York City firefighter Shawn Firestone delivers an Easter food donation with Assistant Fire Chief Greg Altland, left, at the York residence of Glenda
York City firefighter Shawn Firestone delivers an Easter food donation with Assistant Fire Chief Greg Altland, left, at the York residence of Glenda Williams. (Bill Kalina photo)

With sunny skies and a chill in the wind Friday, dozens of York area firefighters and volunteers set out to bring Easter cheer to families in the city.

The York Professional Firefighters Association and volunteers are distributing goods from its Easter food drive to 35 families in York City.

They rolled up with a huge fire engine, a truck with red and white flashing lights and several other cars. As they hauled food and Easter baskets to the families and their children, a pink Easter bunny in firefighter overalls directed traffic and greeted the kids.

The drive amassed 2,400 pounds - quite literally a ton - of food, said Greg Altland, assistant chief of York Fire/Rescue Services.
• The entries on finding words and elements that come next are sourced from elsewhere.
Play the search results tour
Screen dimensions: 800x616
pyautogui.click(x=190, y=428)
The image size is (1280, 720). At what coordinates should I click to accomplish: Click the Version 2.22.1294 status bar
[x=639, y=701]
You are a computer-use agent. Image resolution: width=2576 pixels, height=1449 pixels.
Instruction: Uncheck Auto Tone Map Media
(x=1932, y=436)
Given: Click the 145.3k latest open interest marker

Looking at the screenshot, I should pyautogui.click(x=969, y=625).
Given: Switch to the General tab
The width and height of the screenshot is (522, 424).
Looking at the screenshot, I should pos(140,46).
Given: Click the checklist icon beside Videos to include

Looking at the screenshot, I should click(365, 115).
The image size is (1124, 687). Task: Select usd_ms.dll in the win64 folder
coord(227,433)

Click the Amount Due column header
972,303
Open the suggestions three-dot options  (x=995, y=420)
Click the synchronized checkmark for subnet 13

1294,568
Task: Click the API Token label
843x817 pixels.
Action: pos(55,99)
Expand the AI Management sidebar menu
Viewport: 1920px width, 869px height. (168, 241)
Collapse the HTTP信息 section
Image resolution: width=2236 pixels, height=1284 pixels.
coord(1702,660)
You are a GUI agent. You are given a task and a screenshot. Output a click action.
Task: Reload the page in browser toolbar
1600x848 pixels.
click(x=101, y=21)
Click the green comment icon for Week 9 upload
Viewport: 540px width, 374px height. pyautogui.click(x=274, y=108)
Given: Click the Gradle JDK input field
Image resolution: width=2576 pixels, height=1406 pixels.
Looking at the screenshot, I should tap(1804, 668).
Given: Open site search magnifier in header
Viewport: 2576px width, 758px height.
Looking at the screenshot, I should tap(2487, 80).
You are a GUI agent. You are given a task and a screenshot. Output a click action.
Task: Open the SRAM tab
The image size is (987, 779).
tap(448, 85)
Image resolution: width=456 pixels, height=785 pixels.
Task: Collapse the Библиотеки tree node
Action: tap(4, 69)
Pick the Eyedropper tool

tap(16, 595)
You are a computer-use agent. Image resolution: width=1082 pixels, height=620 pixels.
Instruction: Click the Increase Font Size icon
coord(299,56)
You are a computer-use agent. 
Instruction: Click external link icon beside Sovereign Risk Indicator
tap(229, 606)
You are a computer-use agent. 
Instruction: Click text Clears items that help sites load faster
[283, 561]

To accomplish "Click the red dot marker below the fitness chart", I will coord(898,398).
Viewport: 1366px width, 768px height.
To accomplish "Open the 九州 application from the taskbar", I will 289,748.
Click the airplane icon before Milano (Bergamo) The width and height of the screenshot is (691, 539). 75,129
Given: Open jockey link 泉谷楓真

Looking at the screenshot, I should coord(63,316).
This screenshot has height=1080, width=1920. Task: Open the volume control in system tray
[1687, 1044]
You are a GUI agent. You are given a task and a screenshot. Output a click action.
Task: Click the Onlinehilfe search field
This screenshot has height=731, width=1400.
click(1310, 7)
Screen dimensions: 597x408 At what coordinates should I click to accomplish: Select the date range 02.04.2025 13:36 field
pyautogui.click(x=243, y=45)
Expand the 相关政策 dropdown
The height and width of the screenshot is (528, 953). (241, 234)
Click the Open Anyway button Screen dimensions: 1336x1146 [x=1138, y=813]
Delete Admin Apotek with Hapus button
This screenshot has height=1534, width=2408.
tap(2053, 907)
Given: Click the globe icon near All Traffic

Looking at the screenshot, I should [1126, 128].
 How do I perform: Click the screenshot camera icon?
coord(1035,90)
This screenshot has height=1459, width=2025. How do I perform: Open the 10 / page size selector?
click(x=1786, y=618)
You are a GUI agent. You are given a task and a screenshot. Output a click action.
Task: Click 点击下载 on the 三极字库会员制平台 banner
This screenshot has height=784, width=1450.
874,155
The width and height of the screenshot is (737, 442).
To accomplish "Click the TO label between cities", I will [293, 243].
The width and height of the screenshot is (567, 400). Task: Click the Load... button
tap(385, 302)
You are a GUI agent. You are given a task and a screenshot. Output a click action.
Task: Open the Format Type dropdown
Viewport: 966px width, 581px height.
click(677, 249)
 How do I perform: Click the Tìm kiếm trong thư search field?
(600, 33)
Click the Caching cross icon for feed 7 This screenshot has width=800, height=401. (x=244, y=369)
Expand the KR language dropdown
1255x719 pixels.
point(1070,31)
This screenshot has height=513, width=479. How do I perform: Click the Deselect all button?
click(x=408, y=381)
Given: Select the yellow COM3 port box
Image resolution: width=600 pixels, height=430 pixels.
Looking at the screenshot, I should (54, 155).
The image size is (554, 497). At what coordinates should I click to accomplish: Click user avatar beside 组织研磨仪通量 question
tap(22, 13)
And all of it was donated.

Henesie Bowie, 2, clutches a donated Easter basket in the arms of her grandmother Glenda Williams at Williams’ York City home after city firefighters
Henesie Bowie, 2, clutches a donated Easter basket in the arms of her grandmother Glenda Williams at Williams' York City home after city firefighters made a delivery of Easter goodies. (Bill Kalinaphoto)

Key meal items featured ham, potatoes, eggs, milk, vegetables and cake mix for the families to prepare and save for leftovers. The Easter baskets came packed with candy, coloring books, new toothbrushes and stuffed animals.

The firefighters also checked each home to see if smoke detectors needed new batteries and quickly addressed any issues, Altland said.

Response: Charles Wallick and his family received Easter meals, and his three children got their very own baskets.

"It's great," he said of the food drive. "It's good for families who do need it."

Altland said he was pleasantly surprised by the outpouring of support from the community, as well as the amount of time and effort people put into the event.

"The businesses really stepped up," he said. Local businesses donated gift cards, groceries and cash toward the food drive.

The Easter food drive was the first of its kind for the company, but Altland said the community can expect more to come.

"This is pretty much going to be a year-round effort for us," Altland said.

He said the company plans to hold similar drives for veterans, the elderly and local food banks.

The drive will finish up on Holy Saturday, when it will make its way to the doorsteps of 14 more families.